"Let all the house of Israel therefore know for certain that God has made him both Lord and Christ, this Jesus whom you crucified." (Acts 2:36)
With these words Peter brings to conclusion the first Christian sermon.
And he drops a bomb: "You killed God."
But the thing is, the people Peter is preaching to probably did not kill Jesus, at least not literally. Jesus had died nearly two months earlier. Perhaps there were some of the priests hanging around and listening to Peter. We are told, however, that there are 3000 baptized that day. Most of those people had nothing to do with the death of Jesus.
Except that they did. The crowds gathered to hear Peter preach in their own native tongues were the cause of Jesus' death, not because they drove in the nails, but because they were enemies of God.
They were sinners. It was their fault.
You see, we cannot have one without the other. We cannot receive from the hand of God forgiveness, life, and salvation, grace and every blessing, without first admitting that we are responsible for the death of Christ.
Those of us who are Gentiles must especially remember this. It is easy to blame "the Jews" for the death of Jesus. But salvation is through the Jews.

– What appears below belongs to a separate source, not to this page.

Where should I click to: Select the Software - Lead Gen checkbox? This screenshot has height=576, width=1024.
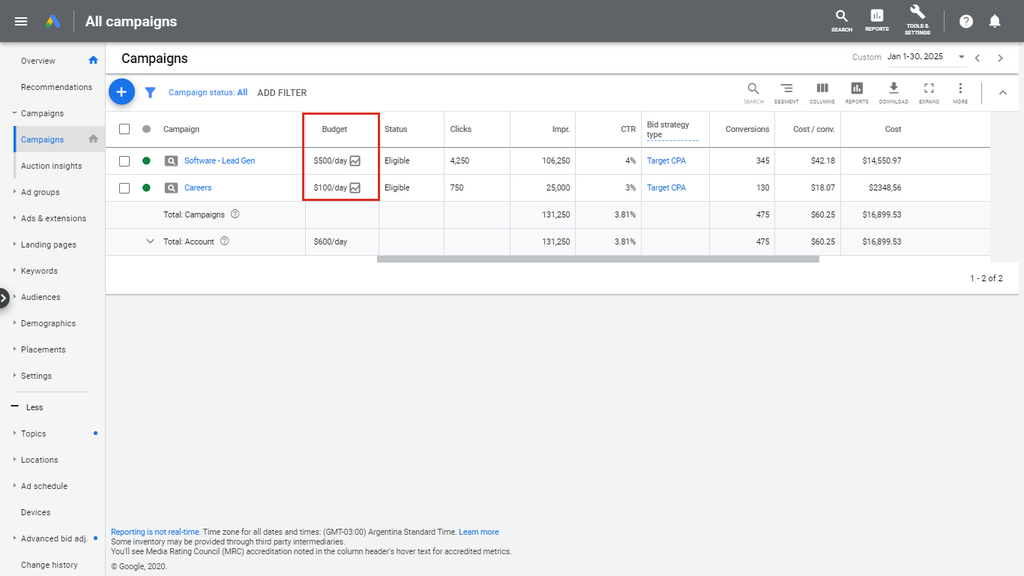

This means that if we want the salvation that Peter proclaims to the Jews in Acts 2:38-39 we must first enter through the door of their collective guilt. We must first admit that we too are responsible for the death of Jesus.
This Jesus whom I crucified.
This Jesus dies, rises, ascends, lives, for me.
This Jesus whom you crucified.
This Jesus dies, rises, ascends, lives, for you.
You cannot have one without the other.